A grassroots level campaign on information security is underway in the country. The UAE Information Security Awareness Committee (ISA), the main body for all awareness activities in the UAE, foresees widespread threats with more mobile services and the government opting for smart transactions. The biggest threat comes from lack of awareness; data leakage is also a major concern, says Ali Alamadi, who chairs the ISA Committee, and is also Manager of Strategic Consulting at Help AG.
What are the larger and immediate goals of the UAE Information Security Awareness Committee?
The committee consists of members from different sectors including, but not limited to academic, private, public, government, and semi-government. The committee also consists of information security students. Working groups will also develop standards, guidelines and best practices for effective implementation of information security awareness programmes or workshops. Committee members have selected 15 awareness projects for 2014 targeting different society groups in the UAE.
Our mission is to establish leadership in the development of security awareness campaigns and establishment of a security aware nation. Other goals include protecting information assets; developing security awareness standards and guidelines; providing information awareness training and implementing effective information security awareness programmes.

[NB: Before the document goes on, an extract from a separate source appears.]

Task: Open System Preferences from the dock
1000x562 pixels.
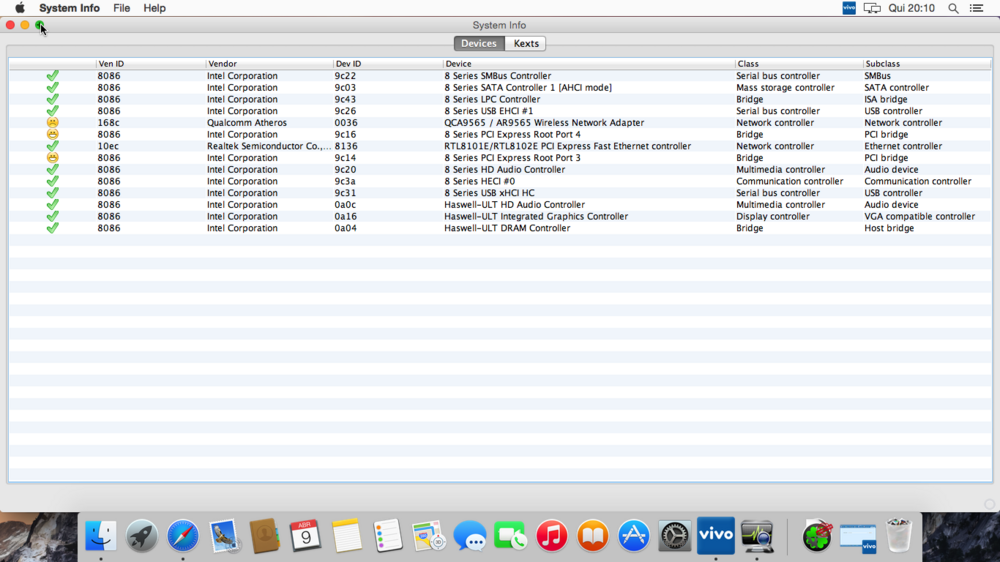Action: (x=675, y=536)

What are the segments of society it is targeting? Will you take it to schools, colleges, government and public sector firms?

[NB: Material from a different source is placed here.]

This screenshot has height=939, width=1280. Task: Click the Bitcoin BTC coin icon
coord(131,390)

Our aim is to target all sectors and individuals, including schools, colleges, banks, government, semi-government, private and public sectors.
With a society that relies increasingly on smart devices, how effective can such campaigns be, even as hackers and cyber criminals are finding new ways to breach systems?
With new technologies comes new vulnerabilities. These campaigns will include risks related to smart devices as the UAE government is transforming into a smart government. This helps reduce the risks of errors, negligent use of IT and social engineering. This needs to be supported by a set of technical security controls which need to be identified individually based on the risk situation. Technical information security controls are not part of the ISA Committee programme.
How many companies are on board this committee and are government departments committed to the idea?
So far, there are the Abu Dhabi and Dubai governments; universities and private companies that are members of the ISO Committee. In all, there are about 20 organisations. The feedback received from all entities and individuals has been very positive and everyone is committed to make a difference by participating in the projects.
How safe is the UAE’s electronic infrastructure? Are different sectors prepared for cyber breaches?
The UAE has issued a set of local standards (ADSIC V2, ISR and UAE IA); the implementation of these standards will help improve information security, as well as the use of international standards, such as ISO/IEC 27001. It is up to organisations to make use of all these facilities and to implement information security based on their risk situation.
What’s the biggest immediate cyber security threat you envision? Are people and companies aware of cyber security tools, software and products?
The biggest threat comes from lack of awareness of technology users. There have been many attacks targeting individuals and organisations that use human vulnerability to initiate an attack. The most common attacks include social engineering and phishing and the biggest threat we envision is data leakage. The awareness of IT staff in organisations about cyber security tools, software and solutions has increased, however, there is still lack of awareness among other users and even some individuals from top management.
Are pirated security products affecting the efficacy of dealing with cyber threats?
Pirated security products are still an issue; however, the government and law enforcement are taking many initiatives to minimise the use of pirated software. Through the ISA committee, individuals will be educated on the threats and risks of using pirated security products.
Software vendors too are becoming more efficient at combating piracy. More vendors are choosing to deliver their software applications entirely over the web, and offer a limited free version, or a full version, which is subscription based — all through the access of a web-browser.
In the future, we may even see subscription models where you buy access per hour, day or week.
As we have a Netflix for TV and movies, we can easily foresee that we will have the same for games and applications in the future. Another good news is that the trend is quite flat. It is assumed by BSA Software Alliance that the value of pirated software is approximately $63 billion. This number is no doubt a staggering amount, but it has been flat since 2010.
What about costs? Will cyber security firms bring down costs for cyber protection through this initiative?
All activities of the ISA Committee are free and people can benefit from them; security products obviously have their costs and any organisation should identify the need for such products based on the information security risks they are facing. Organisations should also clearly calculate the return of investment for the management.
How closely are you working with the government for setting standards/security protocols?
The ISA Committee includes members of UAE government departments that issue standards to improve cyber security, and the overall increase of information security awareness. Help AG has provided consulting services for implementing the new version of the Abu Dhabi Systems and Information Centre standard and the information security regulation from Dubai Smart Government as well as the National Electronic Security Authority and the National Emergency Crisis and Disaster Management Authority standards.